9.21.20 | Market news

Key takeaways

  • Today’s S&P 500 decline continues September’s equity market correction, which has centered on Technology, Communication Services and Consumer Discretionary sectors, all of which had been prior pillars of market strength.
  • Three major catalyst are driving today’s market decline and the broader September correction: Congressional deadlock for a fifth stimulus package, the virus’s resurgence during back-to-school season and November’s looming national, state and local elections.
  • We retain our glass half-full outlook but respect the ongoing market sell-off and the potential for continued volatility given news and events regarding stimulus plans, back-to-school dynamics and the upcoming election news cycle.

After setting an all-time high of 3,581 on September 2, U.S. large-cap equities as measured by the S&P 500 Index have closed lower every week this month. While today’s price moves are inclusive of nearly all geographies, economic sectors and company sizes, this month’s stock market correction has centered on the areas of the market that previously witnessed strong price gains this summer. Namely, the Technology, Communication Services and Consumer Discretionary sectors, which demonstrated visible and stable cash flows during an otherwise virus-constrained economy, or what we refer to as scarce growth stories. As we have previously written, today’s ultra-low interest rate environment increases the present value of these companies’ future cash flows. As a result, this summer, investors pushed valuation, or prices relative to anticipated earnings, well above historical averages and in advance of a full economic recovery. During this month’s correction, these scarce growth stories have led market declines, with profit taking after August’s strong run a likely initial catalyst now amplified by a broader equity market retreat.

Investors continue to face two investment horizons today: A gradual recovery as the economy reopens and the life after recovery, where a clearer forward economic path emerges. Absent a widely available virus vaccine and therapeutic, we continue to see ourselves in this gradual recovery stage. Thus, in the near term, active news flow continues to drive market price volatility. Today’s market decline and the broader September correction are driven by news and events relating to three major catalysts: congressional deliberations for a fifth stimulus package, the virus’s response to back-to-school season and the associated impact to consumer spending and worker productivity and, as we draw closer to November, national, state and local election results.
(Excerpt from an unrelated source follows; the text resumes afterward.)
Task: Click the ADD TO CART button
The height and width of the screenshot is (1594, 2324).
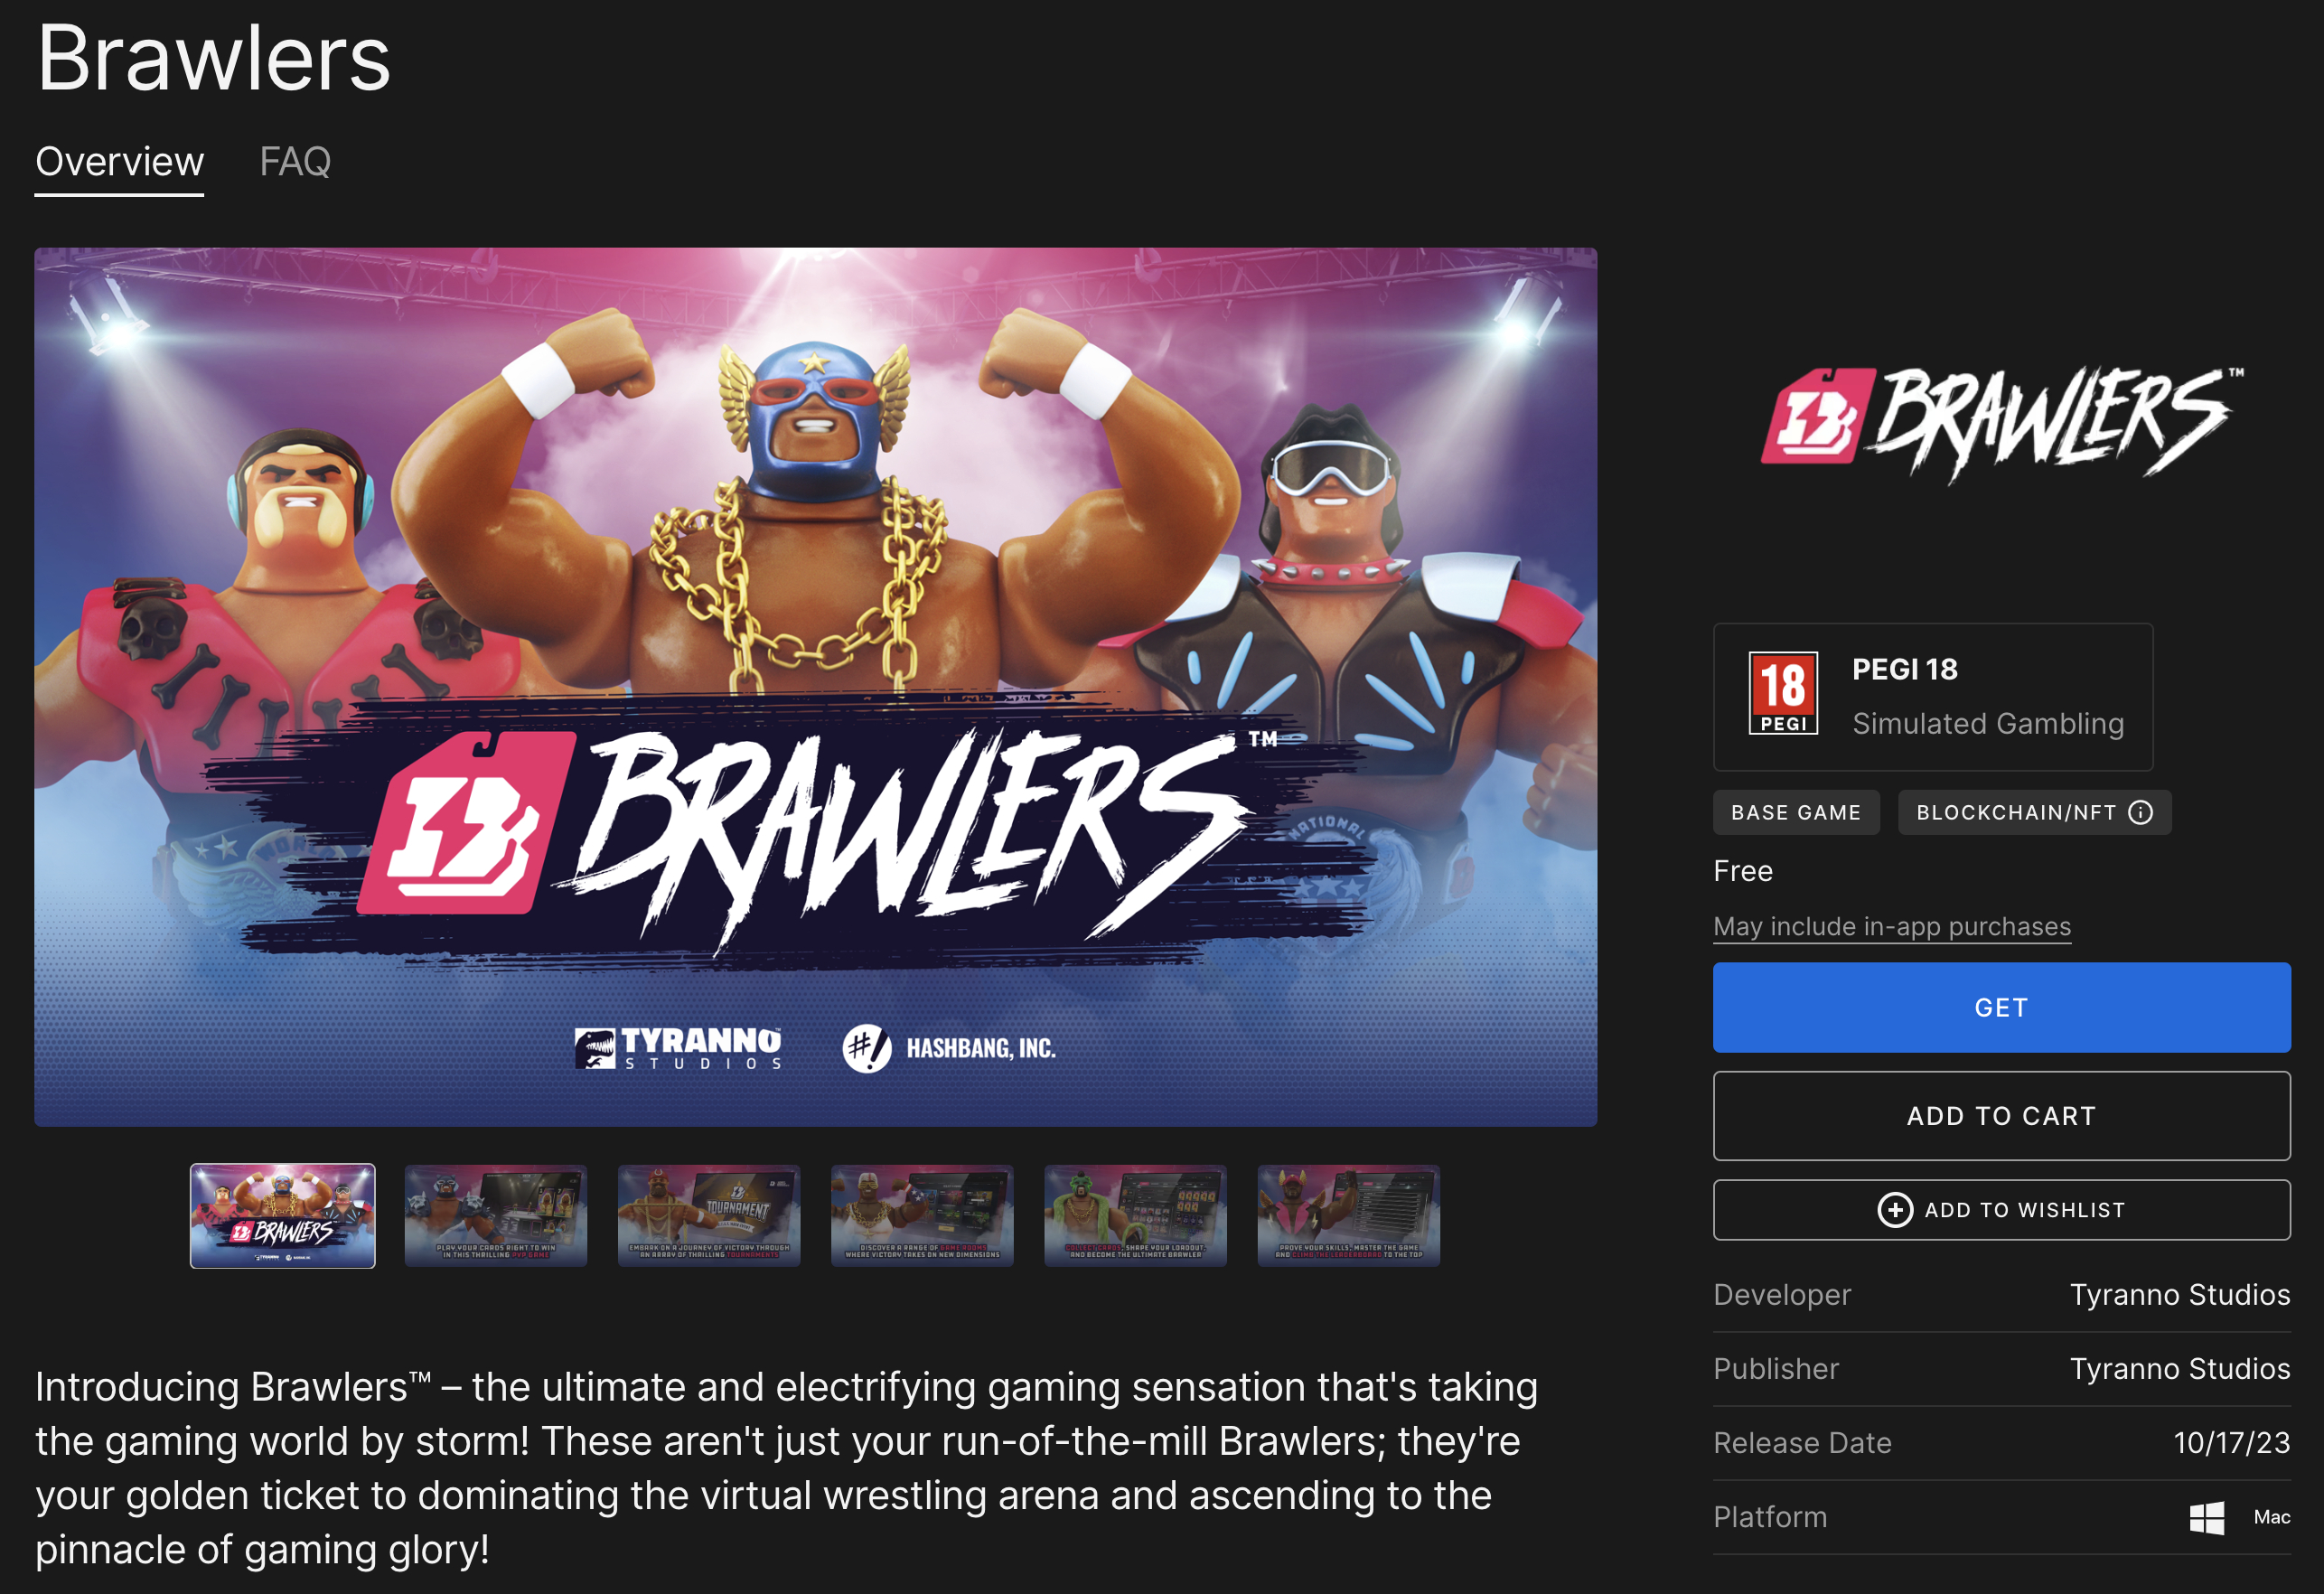Action: [2001, 1116]
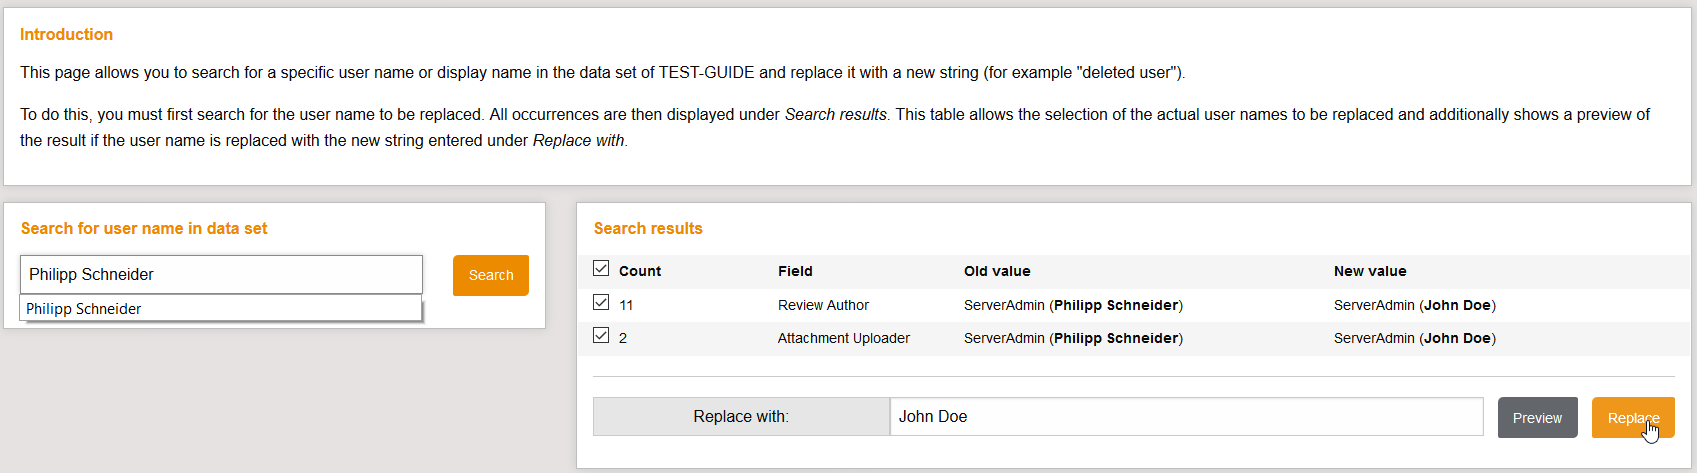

Regarding fiscal deliberations, House Democrats and Senate Republicans remain at odds over a fifth stimulus package to extend enhanced unemployment benefits that expired on July 31. The federal government’s formal fiscal year begins October 1 and it remains unclear if the two sides can reach an agreement to supplement the limited benefits provided by President Trump’s August executive order by that time. The weekend’s passing of Supreme Court Justice Ruth Bader Ginsburg and the ensuing debate regarding filling the open Supreme Court seat prior to the election further highlights the challenge in reaching bi-partisan agreement in today’s politically charged environment, especially with a national election just six weeks away.

In the absence of a vaccine, the virus’s resurgence during back-to-school season has added to investors’ concerns. After declining during most of this summer, confirmed COVID-19 cases in the U.S. increased for the first time since late June, surpassing 40,000 average daily cases and the highest level since September 5. The renewed case increase is challenging economic reopening. If it continues, it threatens a potential reversal in some state and community reopening measures while 27 million Americans continue to seek unemployment assistance.

Recent news flow and events and today’s price action furthering September’s ongoing market correction remind us that we remain in a gradual, even a fragile, economic recovery. While we respect the challenges facing the economy and the elevated market volatility that ongoing news flow and events will bring, we also respect the potential investment opportunities that volatility may present. Since the March lows, we have repeatedly witnessed sharp moves lower in riskier asset classes such as today met by significant market rallies. While we remain vigilant for potentially negative outcomes, we retain a glass half-full perspective and place a slightly higher weight on ongoing Federal Reserve support and optimism for an eventual vaccine breakthrough relative to Congressional deadlock, virus resurgence during back-to-school season and a contentious election just six weeks away. The news cycle has already picked up to a hectic pace and we encourage clients to engage us however we can help. We remain steadfast in our belief that patient investors will be rewarded for the risks they bear and in the challenges in trying to time the market amid the omnipresent wall of investor worries. As always, we will update you with any changes to our views and we humbly thank you for your trust.